D'abord il fallait qu'il y ait un jury international et que l'on en respecte toutes les décisions. Constituer un jury n'est pas chose facile, trouver un président, nous pouvons encore y consentir, mais accepter que les décisions puissent s'imposer aux pouvoirs publics, il n'y a que le Conseil constitutionnel qui dans notre République peut avoir ce privilège et nous l'avons accepté, de gré ou de force. Nous avons admis que toutes vos recommandations, que tous vos choix puissent être ceux des autorités de notre pays. C'était, je crois, un choix judicieux, parce que c'est celui qui est le plus incontestable. Cela ne veut pas dire qu'il n'est pas contesté sur un certain nombre de points - par ceux notamment qui n'ont pas pu obtenir la labellisation. Mais c'était sûrement au plan international ce qu'il fallait faire pour que les lauréats, c'est-à-dire les universités qui ont les labels, puissent justifier d'une notation, d'une évaluation ou d'une consécration reconnues au plan international.
Je sais ce que cette procédure, ce processus ont exigé d'efforts et ce qu'il a fallu faire dans chacune des universités pour mobiliser les énergies, ce qu'il a fallu de patience pour comprendre que si ce n'était pas cette fois ci, ce serait la prochaine et ce qu'il a fallu aussi de pédagogie pour expliquer toutes ces démarches, mais lorsque succès arrive, il est collectif. Je sais aussi les déceptions. Je veux donc dire à tous ceux qui ne sont pas là aujourd'hui, qui n'ont pas été retenus et qui doivent m'entendre, que leur travail ne sera pas perdu, qu'ils ont uvré pour créer des dynamiques qui seront à un moment ou à un autre récompensées. Il y a toujours cette possibilité de revenir devant le jury pour obtenir ce qui n'a pas été forcément le cas cette fois ci. J'observe d'ailleurs que sur les 83 universités qui existaient en France au tournant de l'année 2000, 37 dont certaines ont fusionné dans l'intervalle sont partie prenante des 18 IDEX et I-SITE, c'est dire si cela eu un impact considérable dans la vie des établissements et dans le paysage de l'enseignement supérieur en France.

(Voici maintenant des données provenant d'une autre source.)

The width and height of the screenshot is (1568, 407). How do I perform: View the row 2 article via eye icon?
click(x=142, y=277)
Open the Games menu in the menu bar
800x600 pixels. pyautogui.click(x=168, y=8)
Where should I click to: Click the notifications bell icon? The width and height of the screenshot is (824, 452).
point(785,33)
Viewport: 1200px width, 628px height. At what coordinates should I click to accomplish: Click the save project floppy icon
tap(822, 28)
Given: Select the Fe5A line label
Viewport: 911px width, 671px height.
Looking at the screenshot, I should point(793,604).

Pour qu'il y ait cette consécration, pour qu'il y ait eu ce processus, il fallait qu'il y ait le programme des investissements d'avenir, car c'est le programme des investissements d'avenir qui a autorisé le lancement de ces concours et qui a permis cette labellisation. Depuis 2010, trois programmes d'investissement d'avenir ont été votés par le Parlement pour un montant s'élevant - je parle sous le contrôle de Louis SCHWEITZER à 57 milliards d'euros. L'enseignement supérieur et la recherche ont été destinataires de la moitié de cette somme, c'est dire si la priorité a été donnée non seulement à l'avenir ceci était j'allais dire la charte constitutive mais dans les programmes dits d'avenir à l'université, donc à la recherche. Ces investissements ont permis de faire émerger des universités qui existaient déjà et qui avaient cette reconnaissance, faire émerger ces universités au niveau mondial.

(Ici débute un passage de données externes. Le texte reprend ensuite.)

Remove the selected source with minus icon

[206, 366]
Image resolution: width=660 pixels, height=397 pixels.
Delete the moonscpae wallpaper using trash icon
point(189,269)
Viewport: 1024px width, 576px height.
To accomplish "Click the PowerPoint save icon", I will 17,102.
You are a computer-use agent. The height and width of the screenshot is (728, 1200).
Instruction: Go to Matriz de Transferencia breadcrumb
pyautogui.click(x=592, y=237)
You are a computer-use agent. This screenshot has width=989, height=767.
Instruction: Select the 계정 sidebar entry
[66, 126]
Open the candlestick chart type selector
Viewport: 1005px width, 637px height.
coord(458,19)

J'ai voulu fin janvier 2014 que soit lancée une nouvelle vague d'IDEX au titre du deuxième programme d'investissement d'avenir et que ce soit complété par la formule des I-SITE. Nous en voyons ici les retombées. Les lauréats des IDEX et des I-SITE bénéficieront non seulement de la labellisation mais de moyens importants sur le plan financier qui accompagneront leur développement et leur transformation dans lesquels ils étaient déjà engagés.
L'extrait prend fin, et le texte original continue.